Upper gastrointestinal bleeding (UGIB) is a common cause of hospital admission worldwide and several risk scores have been developed to predict clinically relevant outcomes. Despite the geriatric population being a high-risk group, age is often overlooked in the assessment of many risk scores. In this study we aimed to compare the predictive accuracy of six pre-endoscopic risk scoring systems in a geriatric population hospitalised with UGIB. We conducted a multi-center cross-sectional study and recruited 136 patients, 67 of these were 65-81.9 years old ("< 82 years"), 69 were 82-100 years old ("≥ 82 years"). We performed six pre-endoscopic risk scores very commonly used in clinical practice (i.e. Glasgow-Blatchford Bleeding and its modified version, T-score, MAP(ASH), Canada-United Kingdom-Adelaide, AIMS65) in both age cohorts and compared their accuracy in relevant outcomes predictions: 30-days mortality since hospitalization, a composite outcome (need of red blood transfusions, endoscopic treatment, rebleeding) and length of hospital stay. T-score showed a significantly worse performance in mortality prediction in the "≥ 82 years" group (AUROC 0.53, 95% CI 0.27-0.75) compared to "< 82 years" group (AUROC 0.88, 95% CI 0.77-0.99).
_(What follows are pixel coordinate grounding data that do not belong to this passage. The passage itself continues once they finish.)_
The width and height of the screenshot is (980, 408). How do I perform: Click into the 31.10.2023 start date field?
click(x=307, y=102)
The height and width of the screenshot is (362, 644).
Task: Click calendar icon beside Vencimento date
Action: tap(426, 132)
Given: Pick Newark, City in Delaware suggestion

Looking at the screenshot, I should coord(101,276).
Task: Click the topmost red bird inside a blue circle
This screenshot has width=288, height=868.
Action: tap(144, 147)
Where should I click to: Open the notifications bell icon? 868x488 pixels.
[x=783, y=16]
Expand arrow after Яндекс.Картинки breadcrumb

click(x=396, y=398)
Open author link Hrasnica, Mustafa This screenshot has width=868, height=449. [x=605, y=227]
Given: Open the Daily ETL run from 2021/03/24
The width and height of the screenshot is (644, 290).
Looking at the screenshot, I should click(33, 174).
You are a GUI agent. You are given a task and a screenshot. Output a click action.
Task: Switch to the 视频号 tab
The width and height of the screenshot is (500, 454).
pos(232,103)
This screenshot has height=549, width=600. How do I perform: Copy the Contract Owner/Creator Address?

In the composite outcome prediction, except for T-score, younger participants had higher sensitivities than those in the "≥ 82 years" group. All risk scores showed low performances in the prediction of length of stay (AUROCs ≤ 0.70), and, except for CANUKA score, there was a significant difference in terms of accuracy among age cohorts. Most used UGIB risk scores have a low accuracy in the prediction of clinically relevant outcomes in the geriatric population; hence novel scores should account for age or advanced age in their assessment.

摘要

上消化道出血(UGIB)是全球范围内导致住院的常见原因,已经开发了几种风险评分来预测具有临床意义的结局。尽管老年人群是高风险群体,但在评估许多风险评分时,年龄往往被忽视。在这项研究中,我们旨在比较 6 种内镜前风险评分系统在因 UGIB 住院的老年人群中的预测准确性。我们进行了一项多中心横断面研究,共招募了 136 名患者,其中 67 名年龄在 65-81.9 岁(“<82 岁”),69 名年龄在 82-100 岁(“≥82 岁”)。我们对这两个年龄组进行了六种非常常用的内镜前风险评分(即格拉斯哥-布拉奇福德出血评分及其改良版、T 评分、MAP(ASH)、加拿大-英国-阿德莱德、AIMS65),并比较了它们在相关结局预测中的准确性:住院后 30 天死亡率、复合结局(需要输血、内镜治疗、再出血)和住院时间。T 评分在“≥82 岁”组中预测死亡率的表现明显较差(AUROC 0.53,95%CI 0.27-0.75),而在“<82 岁”组中则表现较好(AUROC 0.88,95%CI 0.77-0.99)。在复合结局预测中,除了 T 评分外,年轻患者的敏感性高于“≥82 岁”组。所有风险评分在预测住院时间方面表现不佳(AUROCs≤0.70),除了 CANUKA 评分外,不同年龄组之间的准确性存在显著差异。大多数用于 UGIB 的风险评分在预测老年人群中具有临床意义的结局方面准确性较低;因此,新的评分应在评估中考虑年龄或高龄。